### Instrucciones de trabajo
Continúa el relato sobre la final de la Copa África vista en Libreville a partir de su última frase.

### Texto para leer
◆ ◆ ◆ ◆ ◆
(JCR)
Tarde de ayer (8 de febrero) en casa de unos compañeros de trabajo en Libreville para ver la final de la Copa África entre Costa de Marfil y Ghana. Me invitó Boris, un costamarfileño, pero sospeché que acabaríamos sentándonos en el salón de su vecina ghaneana, la cual es la que nos da el cheque al final de mes, con lo cual no conviene ponerse a malas con ella. Llegué a la casa temblando y preocupado, tras haber comprado una banderita de Costa de Marfil en la calle, pero sin haber podido conseguir la de Ghana. Cuando me abrieron, Joyce, la anfitriona me echó la bronca, como me esperaba: “Así que estás con mis rivales, ¿eh?” A final de este mes sabré si mis explicaciones sirvieron de algo.
◆ ◆ ◆ ◆ ◆
[Registros guardados]
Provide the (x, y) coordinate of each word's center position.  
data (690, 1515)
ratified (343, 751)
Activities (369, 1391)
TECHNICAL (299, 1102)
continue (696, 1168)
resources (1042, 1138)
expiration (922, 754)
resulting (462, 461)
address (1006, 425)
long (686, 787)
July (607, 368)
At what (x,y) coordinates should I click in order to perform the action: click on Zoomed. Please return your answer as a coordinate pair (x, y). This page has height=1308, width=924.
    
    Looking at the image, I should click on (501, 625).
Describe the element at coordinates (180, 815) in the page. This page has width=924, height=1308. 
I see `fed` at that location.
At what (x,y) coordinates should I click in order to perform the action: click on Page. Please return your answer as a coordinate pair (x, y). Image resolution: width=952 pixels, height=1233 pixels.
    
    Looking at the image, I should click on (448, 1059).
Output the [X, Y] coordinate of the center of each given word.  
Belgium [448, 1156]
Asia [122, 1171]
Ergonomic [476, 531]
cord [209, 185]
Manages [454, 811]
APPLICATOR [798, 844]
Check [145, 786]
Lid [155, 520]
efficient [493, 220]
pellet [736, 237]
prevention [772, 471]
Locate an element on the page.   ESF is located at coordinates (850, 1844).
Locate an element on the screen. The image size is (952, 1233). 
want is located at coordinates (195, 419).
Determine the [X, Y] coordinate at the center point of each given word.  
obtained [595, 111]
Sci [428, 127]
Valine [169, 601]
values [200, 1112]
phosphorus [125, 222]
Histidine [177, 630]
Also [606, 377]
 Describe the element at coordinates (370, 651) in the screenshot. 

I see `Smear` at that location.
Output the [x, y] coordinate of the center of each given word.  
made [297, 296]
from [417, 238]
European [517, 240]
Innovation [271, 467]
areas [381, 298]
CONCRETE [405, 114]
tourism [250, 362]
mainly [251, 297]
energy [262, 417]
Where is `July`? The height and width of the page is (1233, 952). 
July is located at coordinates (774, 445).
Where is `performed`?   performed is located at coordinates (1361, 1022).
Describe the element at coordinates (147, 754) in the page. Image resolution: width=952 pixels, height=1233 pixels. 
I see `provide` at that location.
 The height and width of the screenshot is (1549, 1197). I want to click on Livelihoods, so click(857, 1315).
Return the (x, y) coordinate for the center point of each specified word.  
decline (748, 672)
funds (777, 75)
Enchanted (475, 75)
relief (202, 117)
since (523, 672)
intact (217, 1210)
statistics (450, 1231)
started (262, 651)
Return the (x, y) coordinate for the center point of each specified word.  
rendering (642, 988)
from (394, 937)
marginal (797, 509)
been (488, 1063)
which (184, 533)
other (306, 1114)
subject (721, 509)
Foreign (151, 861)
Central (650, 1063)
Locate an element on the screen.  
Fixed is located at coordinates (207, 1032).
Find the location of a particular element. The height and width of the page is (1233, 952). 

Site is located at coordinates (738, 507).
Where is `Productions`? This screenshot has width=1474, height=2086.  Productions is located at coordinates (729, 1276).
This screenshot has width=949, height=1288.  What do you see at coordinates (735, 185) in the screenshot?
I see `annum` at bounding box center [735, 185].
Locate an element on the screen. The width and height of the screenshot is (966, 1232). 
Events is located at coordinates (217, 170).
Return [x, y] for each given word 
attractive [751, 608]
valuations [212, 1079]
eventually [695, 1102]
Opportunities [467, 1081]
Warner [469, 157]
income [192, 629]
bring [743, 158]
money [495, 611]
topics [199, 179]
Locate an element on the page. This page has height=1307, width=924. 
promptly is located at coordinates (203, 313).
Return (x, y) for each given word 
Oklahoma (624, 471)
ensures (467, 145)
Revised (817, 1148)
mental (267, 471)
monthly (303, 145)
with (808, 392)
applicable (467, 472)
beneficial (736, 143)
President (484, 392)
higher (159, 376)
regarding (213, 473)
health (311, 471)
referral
◆ ◆ ◆ ◆ ◆
### Respuesta
Nos juntamos siete personas: cinco de Costa de Marfil, la anfitriona ghaneana y un servidor, que en vano intentó poner un poco de paz en el caldeado ambiente. Entre medias bromas sobre el papel de nuestras oficina de la ONU de “prevención de conflictos” y mediación, propuse que para promover la paz y contentar a todos el árbitro podría, por ejemplo, declarar ganador a uno de los dos equipos y la federación entregar el trofeo al otro. Al final, tras un agónico partido en el que el marcador se quedó en empate a cero al final de la prórroga, los penaltis dieron la victoria a Costa de Marfil. Joyce, a pesar de todo, nos sirvió una cena con salsas picantonas de África del Oeste que junto con las cervezas contribuyeron a crear un ambiente de entendimiento deportivo.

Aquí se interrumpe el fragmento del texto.